JOSÉ JOAQUÍN BRUNNER, El Mercurio, 17 de febrero de 2013
A lo ancho del espectro ideológico, especialmente en círculos progresistas, hay quienes se proclaman defensores de una educación pura, verdadera, incontaminada.
Consistiría en algo íntimo -una conversación bonita, dijo por ahí alguien-, un despertar a la humanidad, un espacio para convivir. En breve, un valor exento de toda mezcla de otra cosa; pleno de virtud y valor, no sujeto a ninguna clase de utilitarismo.
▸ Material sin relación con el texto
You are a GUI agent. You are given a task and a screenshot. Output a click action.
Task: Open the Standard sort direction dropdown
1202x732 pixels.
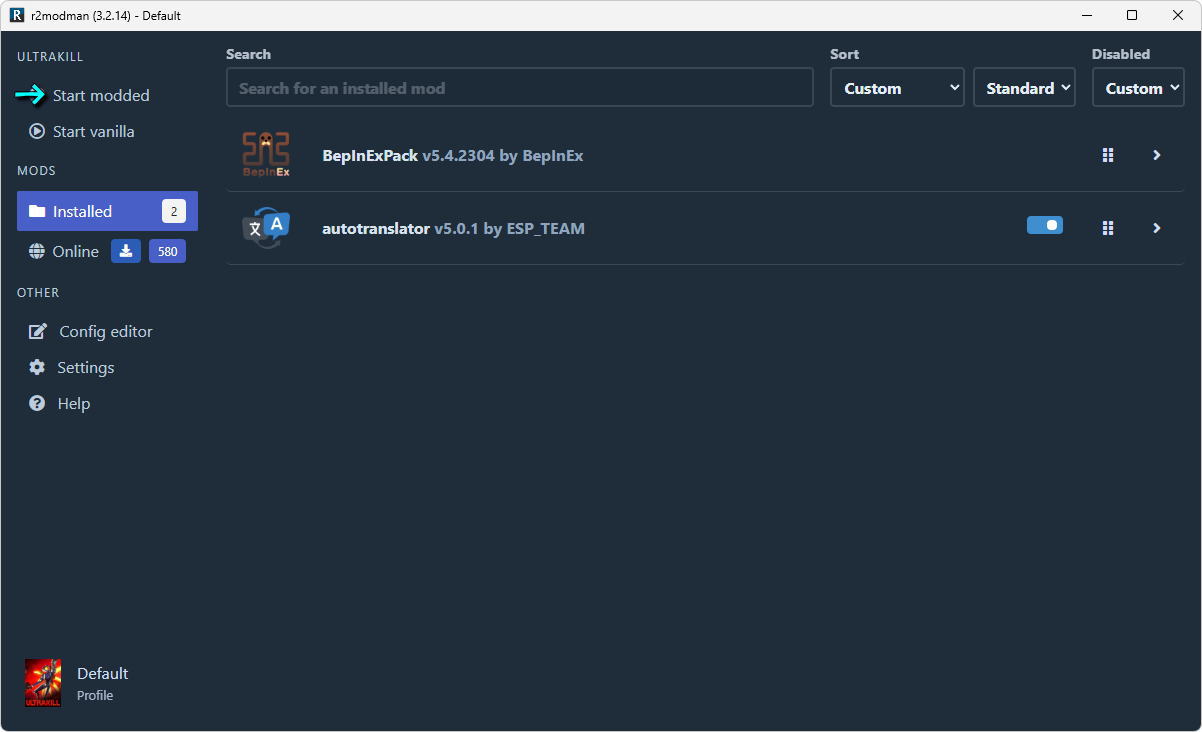[x=1024, y=88]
Contrario, por lo mismo, a cualquier tipo de evaluación humillante, mezquinas notas, certificaciones, y toda suerte de basura burocrática.
Alguno más culto entre estos defensores dirá: una educación parecida a la paideia griega, a la Bildung alemana, o a la formación del gentleman inglés; o sea, educación estamental, carismática, capaz de atraer o fascinar lo que bulle en nosotros mismos.
Hacia esta utopía convergen por igual, paradójicamente, espíritus conservadores que anhelan retornar a un mundo de culturas superiores excluyentes y militantes progresistas que se declaran en la punta de la ola, pero aborrecen el bazar posmoderno (TV abierta, levedad del ser, libros electrónicos, psicometría, pruebas estandarizadas, fragmentación de los relatos, etc.).
La educación pura es un ideal anacrónico, sin embargo. En la época actual, sólo podría materializarse como un privilegio reservado a unos pocos.
En efecto, la educación contemporánea, la del hombre medio, como decía Ortega y Gasset, necesita (a lo menos en el actual estadio de la tecnología cognitiva) ser producida como un bien masivo, organizada burocráticamente, transmitida en gran cantidad y certificada para el mercado laboral.
Para servir a las mayorías debió ser nacionalizada, estandarizada, transformada en empresa colectiva y administrada a la manera de un servicio público. Los profesores son entrenados en un régimen común de competencias y métodos según niveles y disciplinas. Y los productos curriculares -conocimientos y habilidades a ser enseñados- se hallan debidamente especificados, envasados y dosificados, además de estar en continua adaptación a los requerimientos de las familias, el mercado de trabajo y las aspiraciones de la polis.
Esta organización multifacética se halla sujeta, adicionalmente, a las dinámicas propias de la sociedad capitalista. Genera, simultáneamente, beneficios sociales y privados.
Alcanzar determinados años de escolarización, grado académico o título técnico o profesional, importa un premio salarial y un retorno distintivo a la inversión en capital humano a lo largo de la vida.
De la educación aprovechan, primero que todo, los segmentos herederos del capital cultural; no necesariamente los más esforzados o talentosos. (Nuestra historia republicana es una larga historia de comprobación de esto).
Por otra parte, aunque no puede derrotar o siquiera compensar plenamente las desigualdades de la cuna, la educación puede, sin embargo, ser un motor de movilidad social, a condición de hallarse bien distribuida y ser de una calidad más o menos pareja para todos.
Por eso mismo, los procesos educativos masivos necesitan ser constantemente monitoreados; de lo contrario, los estudiantes de familias con escasos recursos se hallan expuestos en riesgo de ser defraudados.
Puesta en medio del torbellino posmoderno de la cultura capitalista de masas, la educación está en vías de convertirse en una escolarización obligatoria de 15 años a lo menos para luego permanecer abierta como opción de múltiples y diferentes aprendizajes formales e informales a lo largo de la vida.
Su pureza estamental, premoderna, excluyente y minoritaria -que tan intensas nostalgias causa en círculos a la derecha e izquierda del espectro político- hace rato quedó sepultada para siempre.
¿Significa esto que hemos de celebrar lo que existe por la mera razón de estar ahí y constituir nuestra “jaula de hierro”? Por cierto que no.
Más bien, debemos reconocer primero los nuevos escenarios de la educación y, en seguida, actuar sobre y dentro de ellos con el fin de renovar los ideales formativos de la sociedad (reflexión crítica, conciencia autónoma, libertad de pensamiento, pluralismo de valores, vidas examinadas). Sólo así podrían llegar a ser una parte vital de esos nuevos escenarios. La educación pura, en cambio, no es más que una utopía anacrónica.
“La educación puede, sin embargo, ser un motor de movilidad social, a condición de hallarse bien distribuida y ser de una calidad más o menos pareja para todos “.